With these caveats in mind, Chinn’s best advice was when she suggested that instead of relying only on the “counting” techniques, we try to use these measures to determine the level of engagement our site’s metrics suggest between us and “the people formerly known as the audience,” as Dr. Jay Rosen of NYU has dubbed them.
For example, try calculating the visits per weekly unique visitors. That could suggest if visitors are coming to your site with the frequency you need to build loyal relationships or not. Is your content engaging enough, she asks, that someone would want to visit more than two or three times per week? Hard to believe, I say, but the answer may just well be: “Honestly, no.”

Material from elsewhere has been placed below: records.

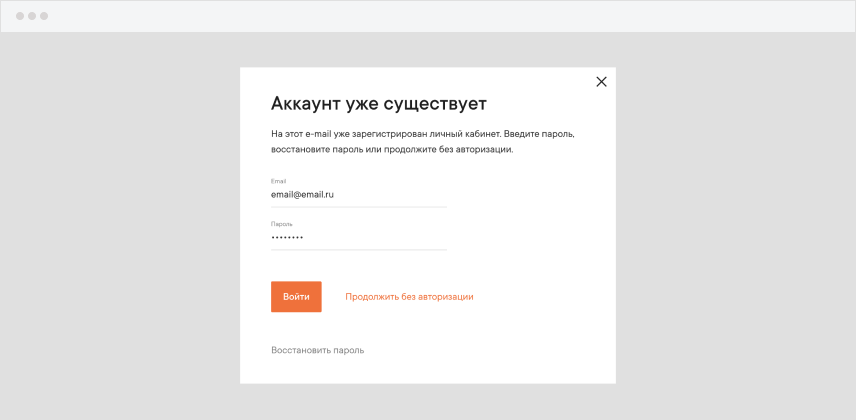Click the masked password dots
The image size is (856, 420).
click(x=287, y=238)

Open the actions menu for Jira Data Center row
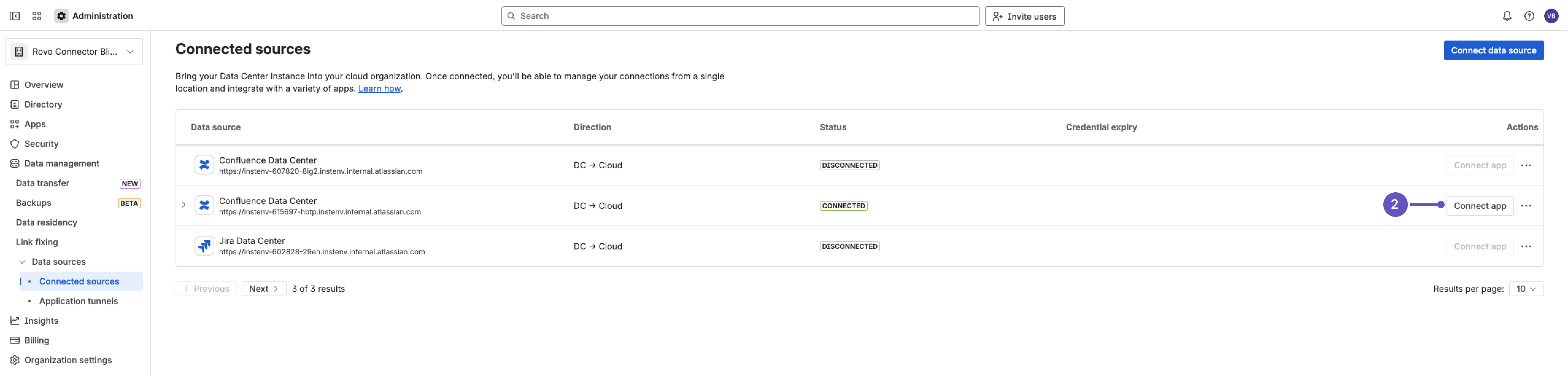point(1527,246)
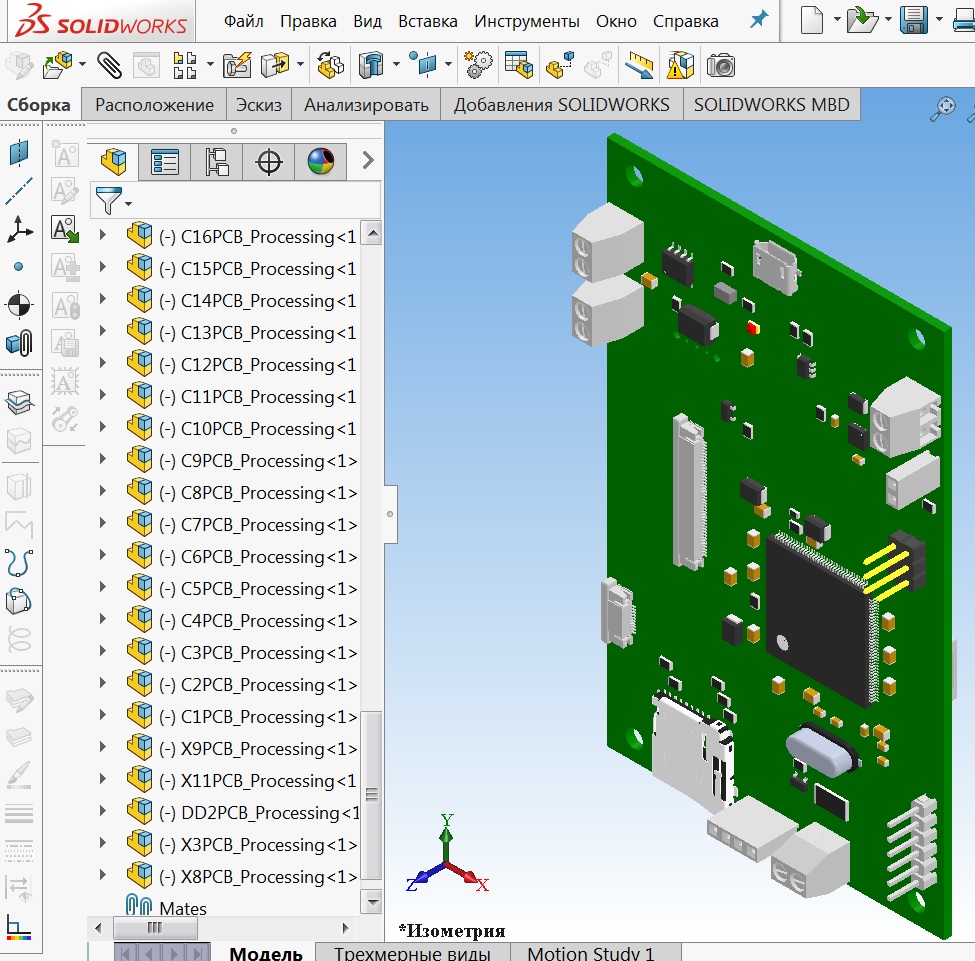Click the down arrow of the tree scrollbar
The height and width of the screenshot is (961, 975).
click(371, 901)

Or, calculate page views per visit by week. When visitors arrive at your site, are they engaging with its content? Or do they land and then “bounce,” i.e. leave? Can you think why?
Maybe they didn’t like what they saw. Or didn’t find what they thought they would. Or couldn’t find what your site had “promised.”
Using metrics this way, I think, is both the logical and proper extension to help you evaluate the relationships you’ve now developed through blogs and other social media sites.
You can find a summary of Dr. Chinn’s presentation on SlideShare.